Oil’s role in global climate change and local pollution hazards is also part of the mix.
In the latest oil related crisis, yesterday TransCanada shut down its Keystone tar sands oil pipeline from Alberta all the way down to Cushing, Oklahoma after discovering a 5,000-barrel leak. about three miles southeast of Amherst, South Dakota.
An assessment of the damage is still under way, including possible groundwater contamination.
That’s far from the first time that Keystone has leaked oil in South Dakota and elsewhere.
Keystone XL appeared all but dead at the close of the Obama Administration, but President* Trump gave it the green light last spring.
It’s a good guess that the latest Keystone leak will not prevent the Nebraska Public Service Commission from approving Keystone XL, regardless of the pressure from environmental groups and local stakeholders.
However, the pipeline faces an unclear future. As of last summer, TransCanada was reportedly having a hard time convincing oil companies to commit to the project.

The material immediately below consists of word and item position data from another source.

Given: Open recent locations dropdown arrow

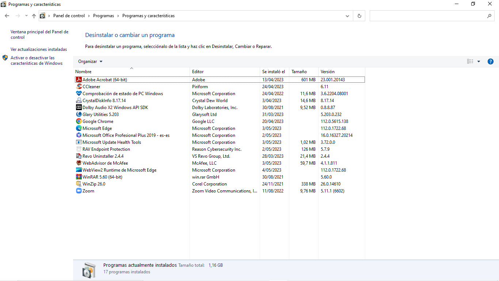Looking at the screenshot, I should [26, 16].
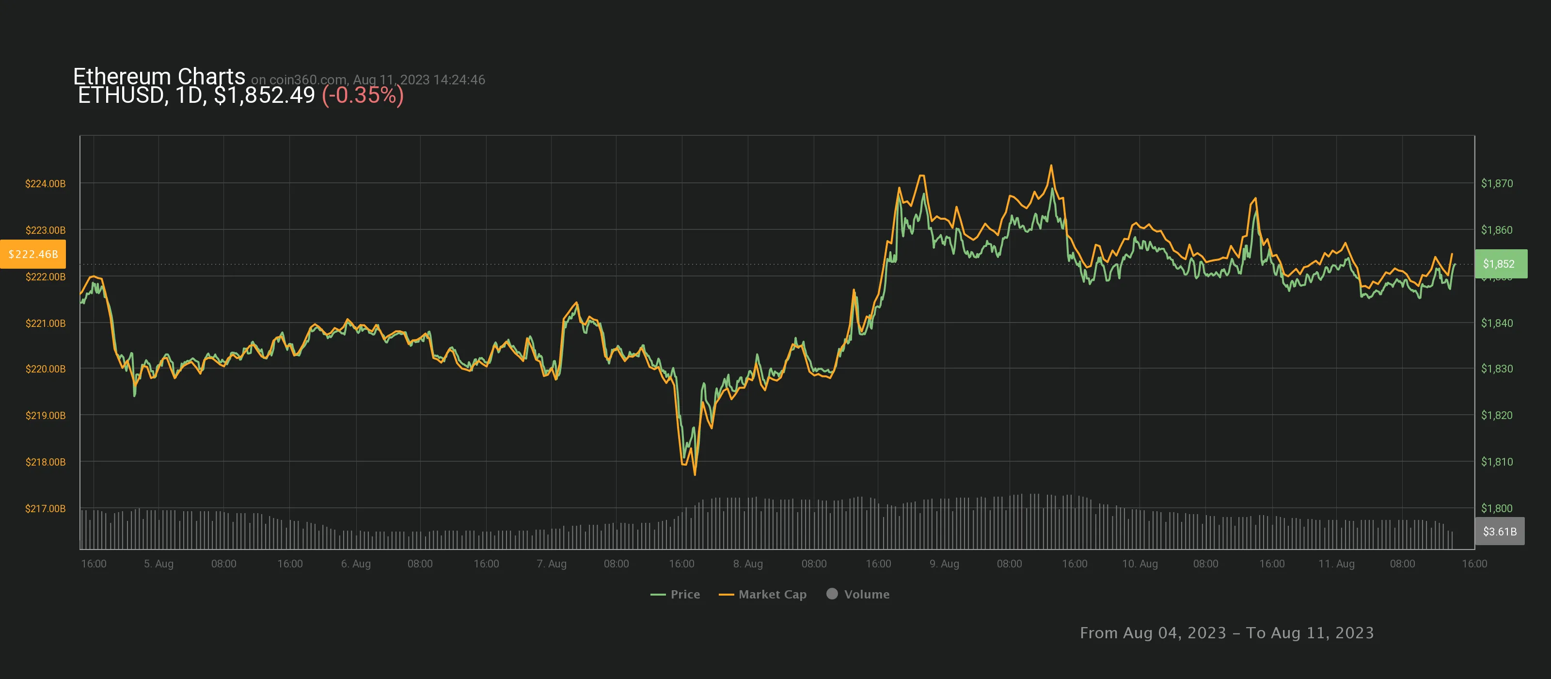This screenshot has height=679, width=1551.
Task: Click the 9. Aug date axis label
Action: point(943,563)
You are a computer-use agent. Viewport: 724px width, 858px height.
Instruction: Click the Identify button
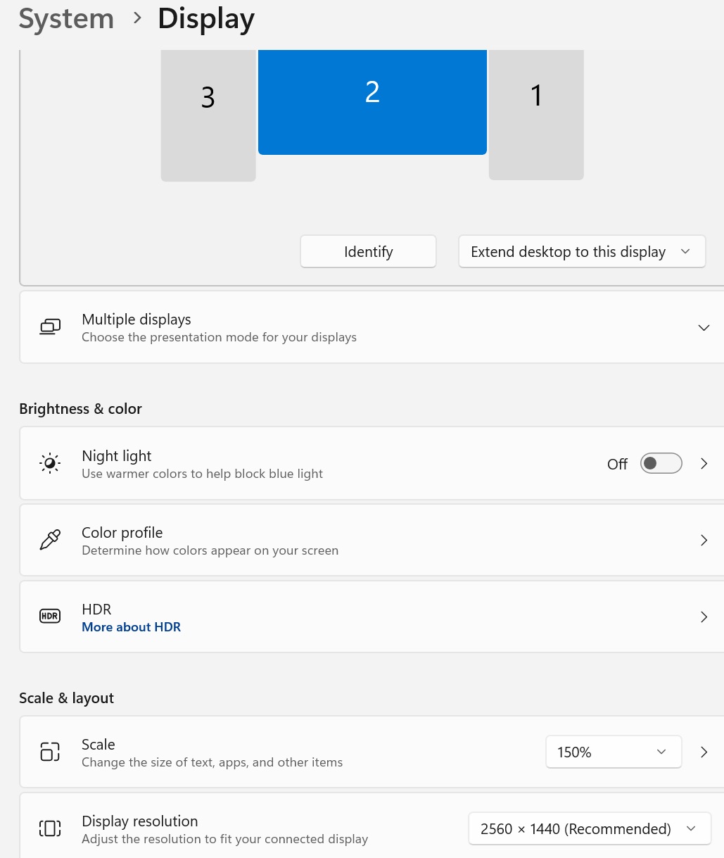[368, 252]
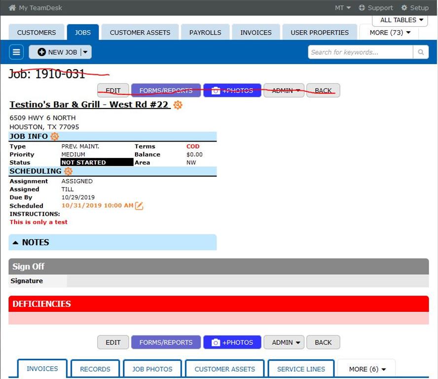
Task: Click the My TeamDesk home icon
Action: coord(12,8)
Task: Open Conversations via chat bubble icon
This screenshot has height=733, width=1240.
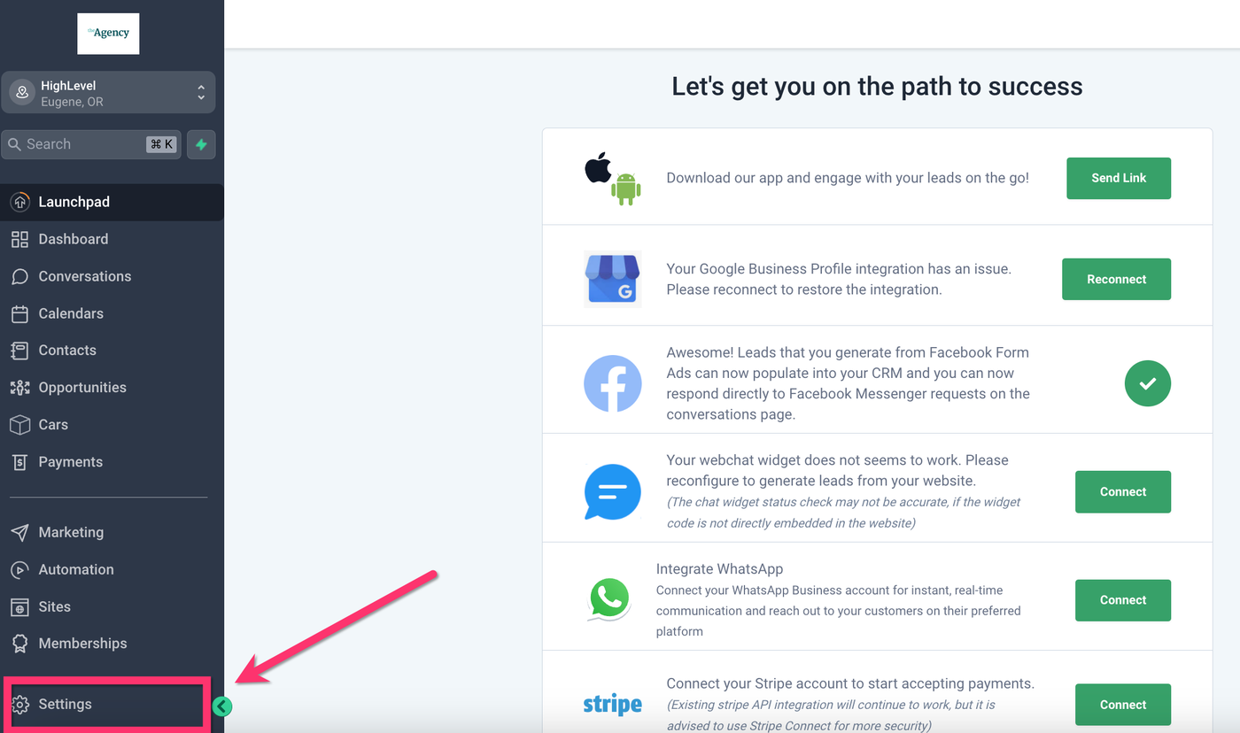Action: [x=19, y=276]
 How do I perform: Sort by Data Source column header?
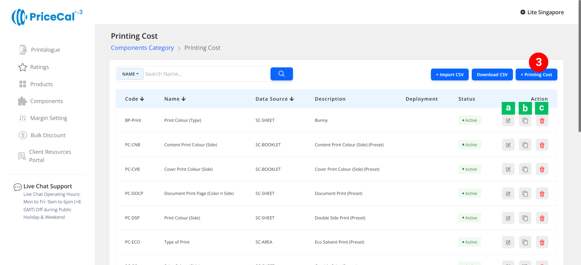point(274,99)
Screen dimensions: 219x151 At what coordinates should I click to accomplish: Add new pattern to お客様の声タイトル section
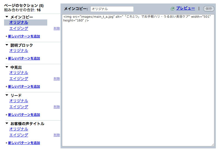(x=24, y=143)
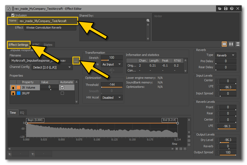Browse for an impulse response file
Viewport: 247px width, 165px height.
click(x=76, y=61)
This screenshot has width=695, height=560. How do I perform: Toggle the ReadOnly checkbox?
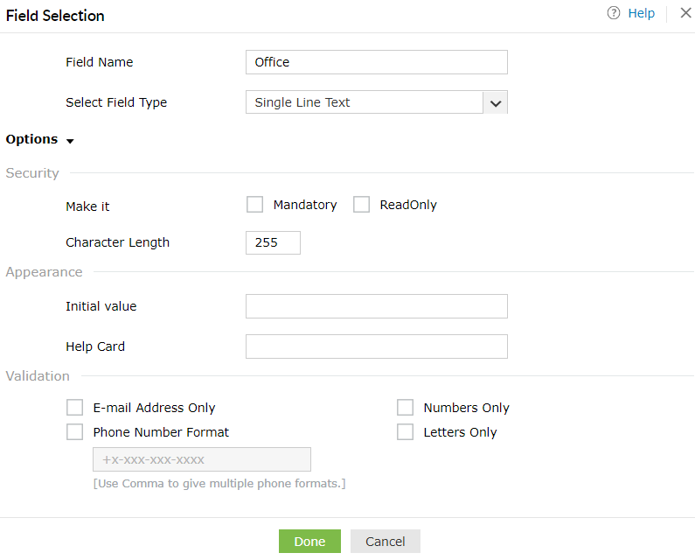pos(361,205)
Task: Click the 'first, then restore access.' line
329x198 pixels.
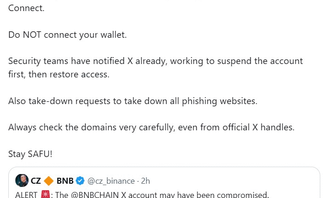Action: [x=59, y=74]
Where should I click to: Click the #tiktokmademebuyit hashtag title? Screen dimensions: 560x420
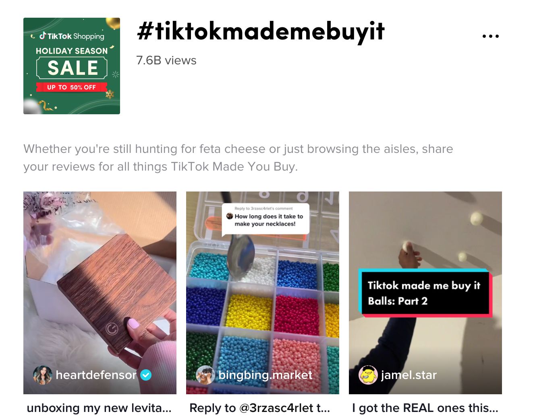[x=261, y=31]
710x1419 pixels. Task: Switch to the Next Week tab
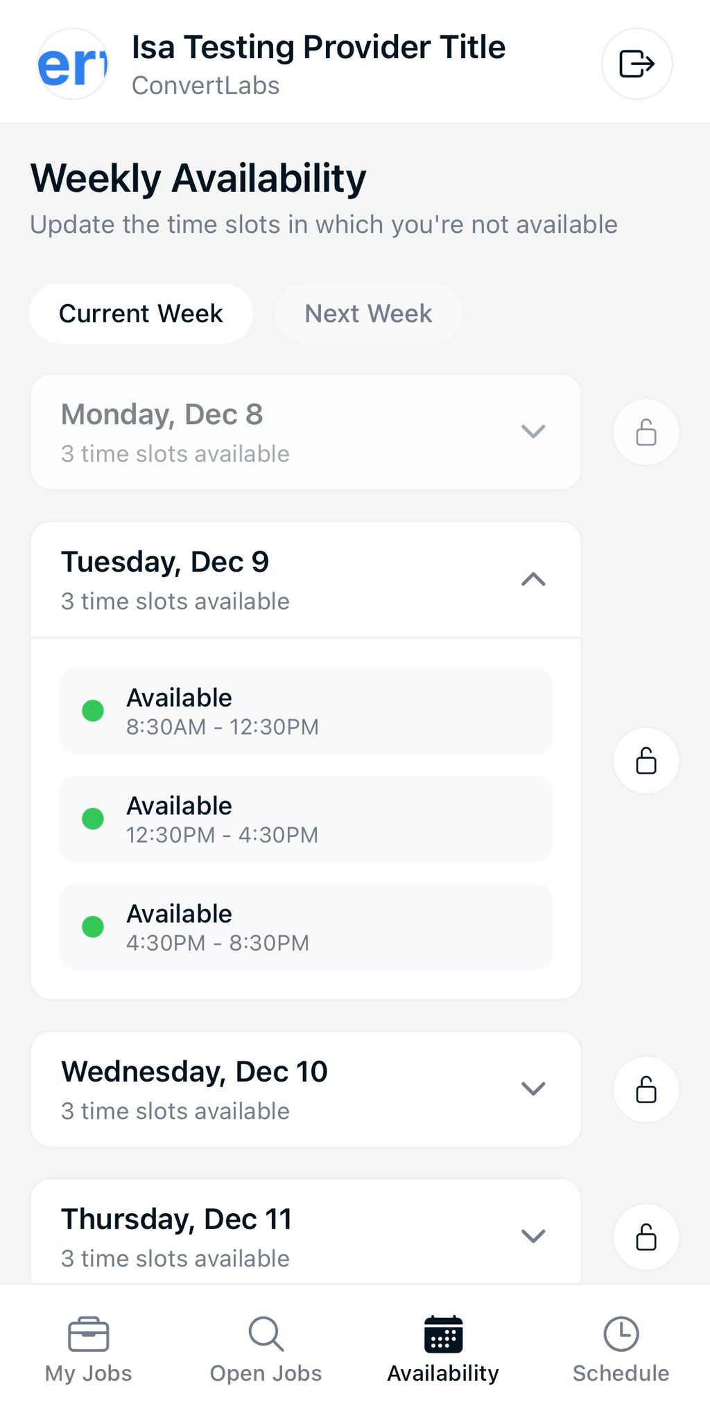click(x=368, y=314)
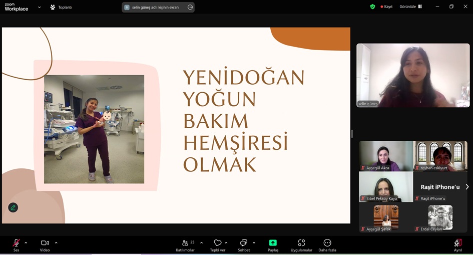Click the green encryption shield icon
The image size is (473, 255).
[x=372, y=7]
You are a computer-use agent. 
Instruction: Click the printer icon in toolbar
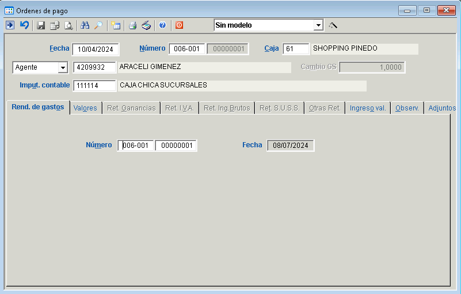coord(132,25)
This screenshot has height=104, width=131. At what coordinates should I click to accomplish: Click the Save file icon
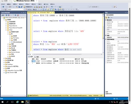tap(19, 7)
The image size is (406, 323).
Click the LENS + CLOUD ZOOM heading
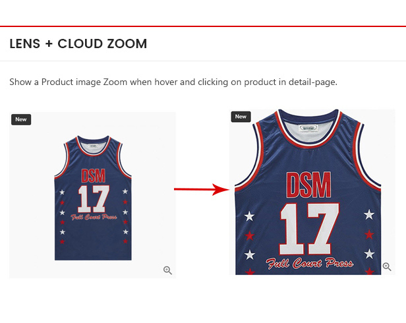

TransCanada has pushed back against the reports, but just last week Bloomberg noted that the company seems not to have convinced enough buyers to fill its oil transportation capacity, and is now turning to the Alberta government for help.
On top of that, the Omaha World-Herald notes that the project is encumbered by potential lawsuits, which may delay it indefinitely even if it is approved.
Even if TransCanada succeeds in shaking off the legal weeks, World-Herald reports that a cloud of “uncertainty over the economic viability of the $8 billion project” is casting a dark bottom line shadow over the project.
The shadow is so dark, according to World-Herald, that TransCanada is still trying to figure out if it wants to move forward with the project after all.